Do not however fall in the trap of studying humanities and then trying to be some kind of generalist. That is particularly dangerous in these times of victim quotas and tickbox careers. We want our young men prosperous and independent. By studying the humanities, you will be largely indistinguishable from the hordes of semi-literate riffraff that are being plowed through the mass ed system in a half-drunken haze.
And anyway, study is best done on your own time, though of course professors and peers can help. There’s no guarantee academia will provide you a proper education. I’m still embarrassed the university system let me graduate with high honors in history and politics without ever reading Tocqueville or Aristotle. In a good state, familiarity and understanding of both would naturally be among the minimum qualifications for suffrage.
Admittedly, one must also be ready, mature enough for classic works. I remember encountering Plato’s Laws and Jeremy Noakes’ Nazism series, and leaving them aside in puzzlement.
If you are interested in public service, be smart and get some identifiable skills or qualifications that separate you from the interchangeable office plankton. If interested in foreign service or intelligence, perhaps learn a relevant language (Chinese, Russian, Arabic . . . sometimes more obscure ones for niche roles). Among European officialdom, economics and law are the surest paths to rising above the rabble of poli-sci graduates.
Basic numeracy, much rarer than you’d think, goes a long way in upgrading your market value from that of disposable intern to a “consultant” charging €750 a day.
But really, you should find and stick to whatever you do with gusto!
And regarding poli-sci: I advise against it. No field is less capable of lifting your mind out of the fashions and ignorance of our time. This is the journalism of the humanities. Much of this field only exists insofar as it caters to and flatters the idiotic assumptions and insincere policies of our current governments. You may as well be undertaking Marxian economic studies in the late Soviet Union.
I.R. theory is dubious. EU studies are a bore and, in the Continent, largely involve enculer des mouches (much ado about very little, pardon my French).

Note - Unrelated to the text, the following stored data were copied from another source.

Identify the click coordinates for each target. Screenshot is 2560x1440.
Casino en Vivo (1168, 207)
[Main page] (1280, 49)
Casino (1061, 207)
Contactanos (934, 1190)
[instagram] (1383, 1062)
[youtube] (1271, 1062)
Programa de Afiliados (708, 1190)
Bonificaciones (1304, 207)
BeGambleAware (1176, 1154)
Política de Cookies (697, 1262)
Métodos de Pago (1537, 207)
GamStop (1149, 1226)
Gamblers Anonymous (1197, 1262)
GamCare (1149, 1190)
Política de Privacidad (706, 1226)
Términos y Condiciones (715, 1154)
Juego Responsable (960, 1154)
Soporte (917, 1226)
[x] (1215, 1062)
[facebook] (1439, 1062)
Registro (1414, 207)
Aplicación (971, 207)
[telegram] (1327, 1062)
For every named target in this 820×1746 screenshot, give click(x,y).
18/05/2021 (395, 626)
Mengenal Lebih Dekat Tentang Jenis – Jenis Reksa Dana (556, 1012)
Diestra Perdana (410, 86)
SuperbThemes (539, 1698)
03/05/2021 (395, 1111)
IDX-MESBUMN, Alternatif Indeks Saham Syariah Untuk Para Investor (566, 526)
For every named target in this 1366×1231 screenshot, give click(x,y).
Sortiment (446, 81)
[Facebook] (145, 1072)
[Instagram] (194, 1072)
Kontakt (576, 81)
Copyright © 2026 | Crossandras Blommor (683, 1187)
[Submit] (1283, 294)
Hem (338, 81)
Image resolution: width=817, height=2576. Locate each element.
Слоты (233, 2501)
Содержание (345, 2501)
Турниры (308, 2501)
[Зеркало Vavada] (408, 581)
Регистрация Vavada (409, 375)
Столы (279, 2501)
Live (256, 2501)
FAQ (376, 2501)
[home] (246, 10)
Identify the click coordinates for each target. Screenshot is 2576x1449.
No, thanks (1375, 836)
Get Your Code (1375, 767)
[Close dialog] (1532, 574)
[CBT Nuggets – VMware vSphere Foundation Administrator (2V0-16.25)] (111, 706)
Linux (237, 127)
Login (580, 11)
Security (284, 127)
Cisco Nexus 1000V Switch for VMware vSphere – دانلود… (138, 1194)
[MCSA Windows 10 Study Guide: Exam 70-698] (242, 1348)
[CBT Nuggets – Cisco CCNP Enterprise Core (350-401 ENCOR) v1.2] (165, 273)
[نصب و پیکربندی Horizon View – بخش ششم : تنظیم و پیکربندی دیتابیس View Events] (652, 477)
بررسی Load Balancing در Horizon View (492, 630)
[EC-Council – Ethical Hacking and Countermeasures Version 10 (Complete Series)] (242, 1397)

There is little you will learn in poli-sci which cannot be gleaned by reading the newspaper or, better still, an internship in some dismal office. I suppose a two-year course at a community college is justifiable, for slow folks who need help learning the buzzwords for an easy job with an NGO or some quasi-governmental shop. I cannot fault anyone for wishing to get aboard a gravy train.
Nota bene: I am sure there are good political scientists at the margins. Stephen Walt and Amy Chua have said interesting things over the years. I’ve just never met a person who was intellectually or morally improved by the process.
So, as I say, if you aspire to be a man of worth, study history. Be you soldier, scientist, artist, entrepreneur, bureaucrat, bum, or bordello manager, learn from your illustrious predecessors! There’s a warm kinship among peers that extends across generations and boundless aeons. Indulge in the exquisite pleasures of the mind which are also the path to man’s self-knowledge. Listen to Machiavelli, at the end of a long day’s work:
I return home and enter my study; on the threshold I take off my workday clothes, covered with mud and dirt, and put on the garments of court and palace. Fitted out appropriately, I step inside the venerable court of the ancients, where, solicitously received by them, I nourish myself on that food that alone is mine and for which I was born; where I am unashamed to converse with them . . . and they, out of their human kindness, answer me. And for four hours at a time I feel no boredom, I forget all my troubles, I do not dread poverty, and I am not terrified by death. I absorb myself into them completely. And because Dante says that no one understands anything unless he retains [it], I have jotted down what I have profited from in their conversation and composed a short study, De principatibus.